Un bref aperçu de la littérature révèle les désaccords persistants entre géographes et historiens quant à la localisation de la Tour de Pierre. Dès le XIe siècle, l'astronome perse Al-Biruni suggérait qu’il s’agissait de la ville de Tachkent (qui signifie « château de pierre ») ; Pyrgos pouvant désigner une ville fortifiée ou une forteresse. Au XIXe siècle, l'historien autrichien Joseph Hager[5] soutenait également qu’il s’agissait de Tachkent, en partie en raison de la coïncidence frappante de la situation géographique de la ville, supposément à la même latitude de 43 degrés nord (en réalité, elle se situe à 41,2 degrés nord). Tandis que le cartographe français Jean-Baptiste Bourguignon d'Anville l’identifiait à la forteresse d’Aatas, à 7 degrés au nord-ouest de Kashgar. Et James Bell (en) affirmait qu’elle se trouvait près du col de Chiltung, dans le Pamir[5]. Henry Yule la situait à proximité, à Daraut-Kurgan (en), tandis que William Latham Bevan (en) et William Smith pensaient que la Tour de Pierre était probablement la même que l’« Hormeterium » (ou « station de marchands » dont parle également Ptolémée) et la situaient près du mont Sulaiman-Too, à Osh[6]. Edward Bunbury estimait que les informations fournies étaient trop vagues pour déterminer précisément son emplacement[7].

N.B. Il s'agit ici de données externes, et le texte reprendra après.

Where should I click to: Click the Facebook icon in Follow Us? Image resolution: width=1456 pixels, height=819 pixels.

Au XXe siècle, Joseph Hackin s'y rendit et pensa que le site se situait à Tashkurgan, tandis qu'Albert Herrmann le situait aux alentours de Daraut-Kurgan[8]. Aurel Stein, qui a peut-être le plus longuement exploré cette région, suggéra que la vallée de Karategin était la zone à laquelle Ptolémée faisait référence « lorsque le voyageur remonta le ravin » et proposa donc un site près de Daraut-Kurgan[9],[10], et J. Oliver Thomson partage cet avis[11].

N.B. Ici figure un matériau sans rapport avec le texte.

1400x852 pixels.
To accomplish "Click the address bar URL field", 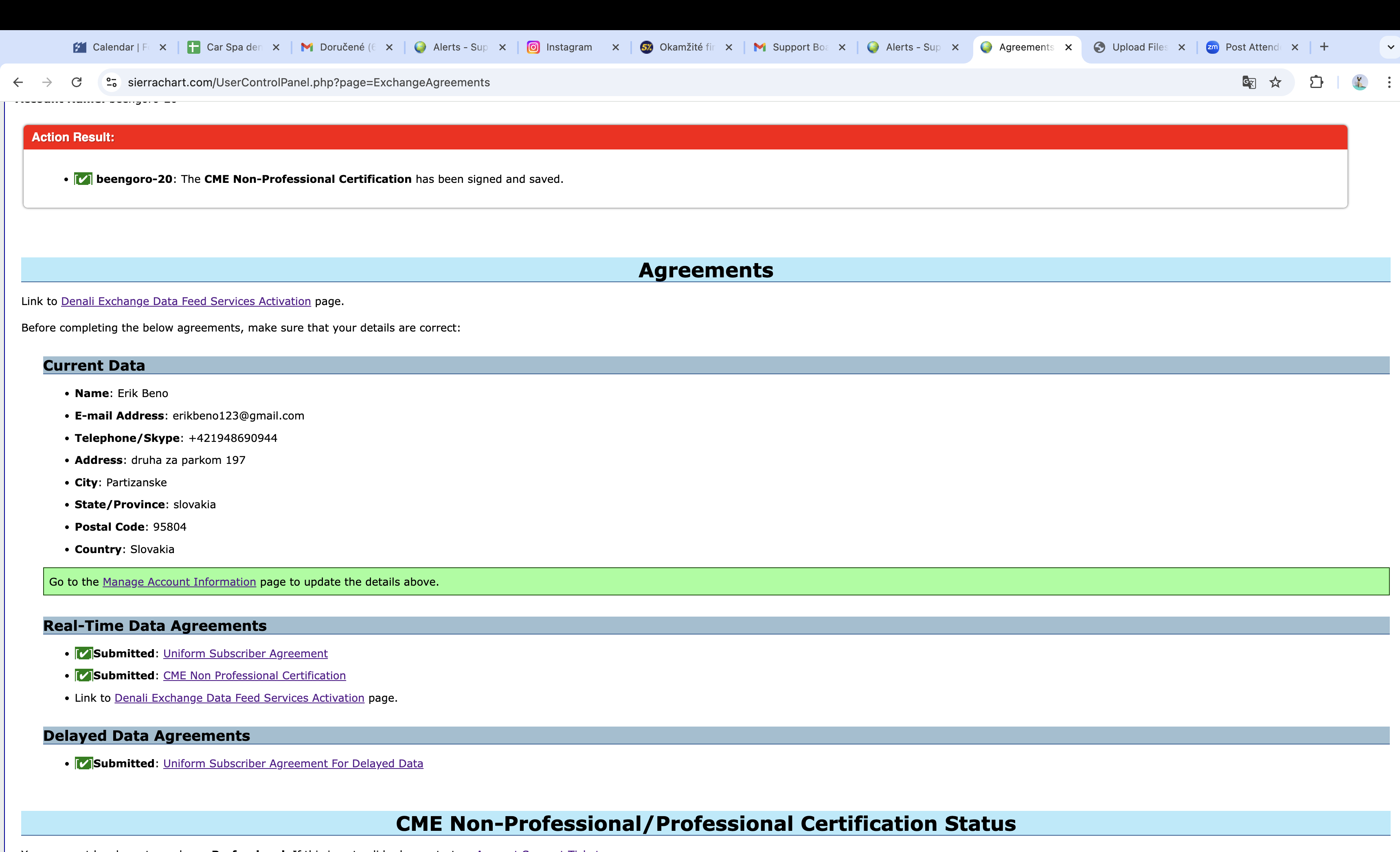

Dès le début du XXe siècle, Claude Rapin (en) (2001)[12] a suggéré qu'il s'agissait de Sulaiman-Too. Paul Bernard (2005)[13], en retraçant minutieusement l'itinéraire de la caravane de Maes Titianos, situe la Tour de Pierre près de Daraut-Kurgan ; Igor Vasilevich Piankov (2014)[2],[14], après avoir également pris en compte les informations recueillies auprès de marins contemporains, partage cet avis. Irina Tupikova et al. (2014)[14], suite à « l'application de la trigonométrie sphérique pour le recalcul des coordonnées de Ptolémée », ont conclu qu'il « peut être identifié avec une forte probabilité comme Tashkurgan ». Riaz Dean (2022) utilise également une nouvelle méthodologie, en proposant un ensemble de quatre critères et trois arguments supplémentaires fondés sur des considérations historiques, pour localiser ce point de repère, et l'identifie comme étant Sulaiman-Too[15]. Sitta von Reden (en) (2023) est d’accord avec Dean sur le fait que la Tour de Pierre est visible à Osh, au Kirghizistan[14].

En définitive, quatre sites sont le plus souvent identifiés comme l'emplacement probable de la Tour de Pierre[16] : (I) la ville de Tachkent, en Ouzbékistan ; (II) le mont Sulaiman-Too à Osh, au Kirghizistan ; (III) la ville de Daraut-Kurgan (en), dans le sud-ouest du Kirghizistan ; et (IV) la ville de Tashkurgan, au Xinjiang, en Chine. Certains historiens considèrent également l'« Hormeterium » mentionné par Ptolémée comme étant la même Tour de Pierre, et pensent que ce repère correspond à l'établissement d'Irkeshtam (cependant, Ptolémée précise dans sa Géographie que cette station se situait 5 degrés plus à l'est).

Les quatre sites mentionnés ci-dessus, ainsi qu'Irkeshtam, peuvent être vus sur la carte des routes de la soie sur le toit de l'Asie[11] et sur la carte 4 dans La tour de pierre : Ptolémée, la route de la soie et une énigme vieille de 2 000 ans[14].